The European economy should post lower inflation and better-than-expected growth this year, after avoiding a recession this winter despite the war in Ukraine, the European Commission announced Monday. The European executive has announced that it is revising its growth forecast for the euro zone in 2023 upwards to 0.9% (+0.6 points) and estimates that it should “narrowly avoid” a recession this winter.
The same trend for the EU as a whole, whose growth is now announced at 0.8% (+0.5 points). These figures mark a sharp slowdown from the 3.5% growth recorded last year in both the EU and the Eurozone. But the economy is withstanding the consequences of the war in Ukraine better than expected. “Despite exceptional shocks”, the European economy avoided a contraction of Gross Domestic Product (GDP) in the last quarter of 2022.

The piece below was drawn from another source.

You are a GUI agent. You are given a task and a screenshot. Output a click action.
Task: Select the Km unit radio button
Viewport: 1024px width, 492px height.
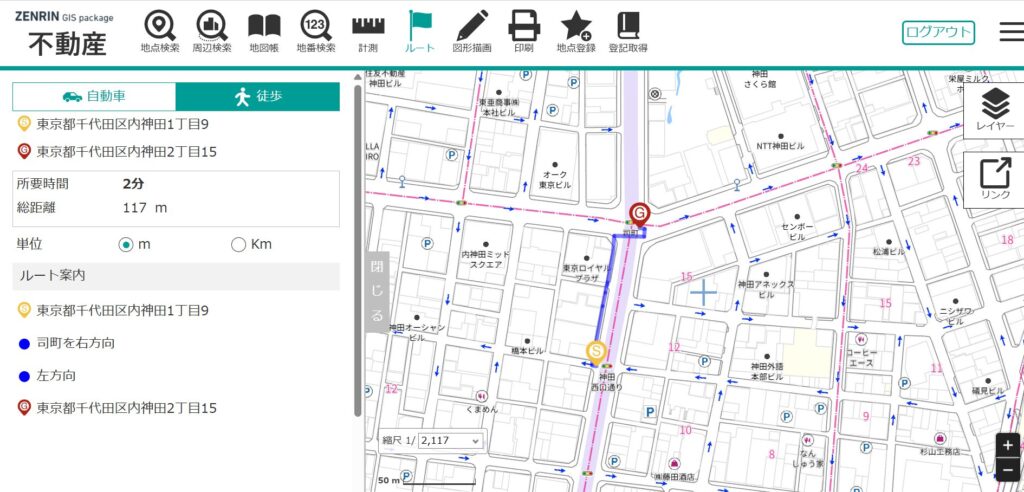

Inflation lower than expected
The European Commission has also lowered its inflation forecast for the euro zone in 2023 to 5.6% (-0.5 points) and estimates that the peak has already been exceeded thanks to the slowdown in energy prices. Brussels expects a slightly higher figure for the EU as a whole with a rise in consumer prices of 6.4% in 2023, 0.6 points below what was expected so far. Inflation has fallen for three consecutive months, after reaching a record high of 10.6% in October, which “suggests that the peak is behind us,” stressed the European executive.
However, “the headwinds remain strong,” warns Brussels. Homes and businesses continue to face high energy prices. Monetary policy should remain “tighter” as inflationary pressures persist, which should “weigh on business activity and drag on investment.” The European Commission also warned that uncertainty around the forecast was “high” amid ongoing geopolitical tensions.